──────── Provided records
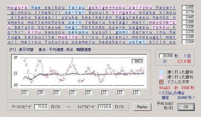Click the speed graph plot area
The width and height of the screenshot is (201, 117).
(x=79, y=72)
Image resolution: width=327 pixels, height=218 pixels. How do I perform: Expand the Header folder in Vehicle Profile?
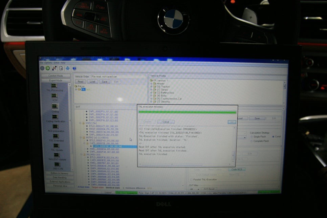pyautogui.click(x=151, y=84)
────────────────
Work instructions:
Rewrite the records with "Image resolution" renamed to "Screen resolution" throughout, keeping everything else identical. Omit the pictures from your answer.

Full response:
Click the speed graph plot area
The width and height of the screenshot is (201, 117).
(x=79, y=72)
Screen resolution: width=327 pixels, height=218 pixels. How do I perform: Expand the Header folder in Vehicle Profile?
pyautogui.click(x=151, y=84)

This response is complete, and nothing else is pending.